There are two requirements for transmitting U.S. citizenship to children born abroad to parents when one of them is a U.S Citizen, and the other is a non-U.S Citizen. The law applicable was the law in effect when the child was born.
- One natural parent must have been a U.S. citizen when the child was born.
- The U.S. citizen parent must have resided or been physically present in the United States for the time required by the law, in effect, when the child was born.
The Immigration Act of 1952 required a U.S. citizen married to a non-U.S Citizen to have been physically present in the United States for ten years, including five years after reaching the age of fourteen, to transmit citizenship to foreign-born children. The ten-year transmission requirement remained in effect from December 24, 1952, through November 13, 1986, and still applies to persons born during that period.
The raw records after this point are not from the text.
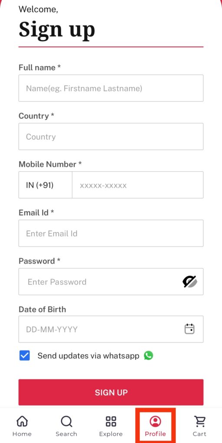
Task: Open the IN (+91) country code selector
Action: 45,185
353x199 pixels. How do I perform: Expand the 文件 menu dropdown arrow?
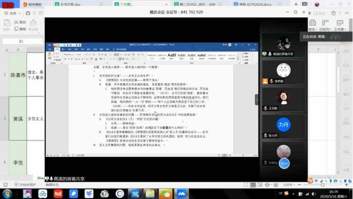coord(20,13)
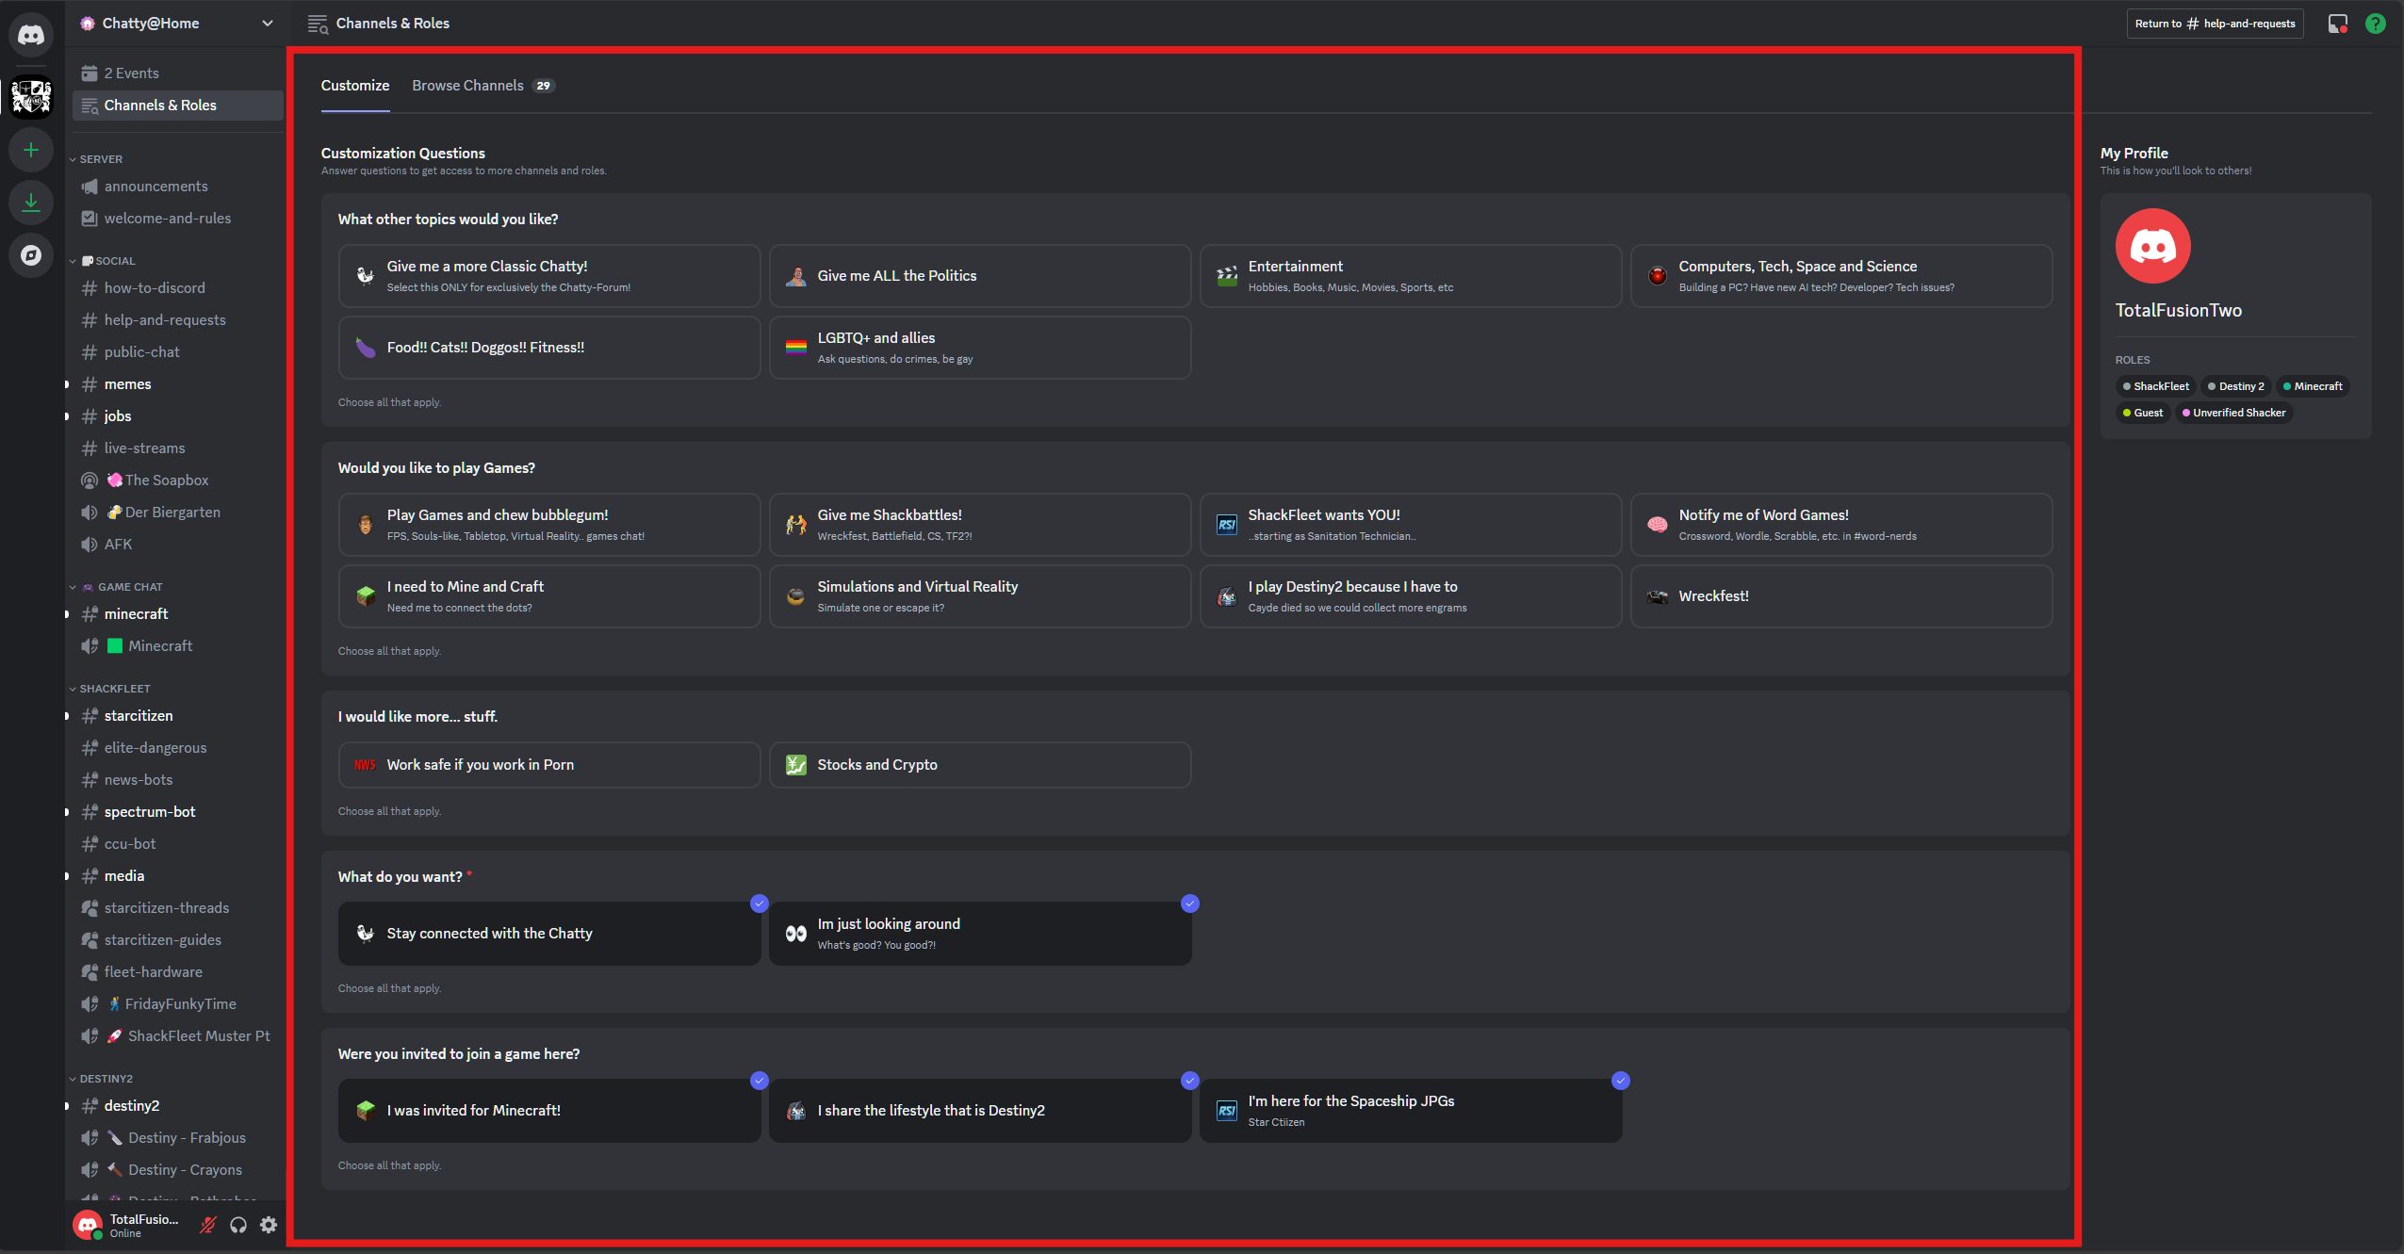The image size is (2404, 1254).
Task: Click the 'Return to help-and-requests' button
Action: (x=2214, y=24)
The Immigration and Nationality Act Amendments of 1986 changed the parental citizenship transmission requirements from ten years of physical presence in the United States, five of which were after the age of 14, to five years of physical presence in the United States, two of which were after the age of 14. These provisions apply to persons born on or after November 14, 1986, and this is the current provision of the law today.
Evidence must be sufficient to show that the foreign-born U.S citizen parent was in the United States for the required period, for a foreign-born child to obtain or derive U.S citizenship at birth.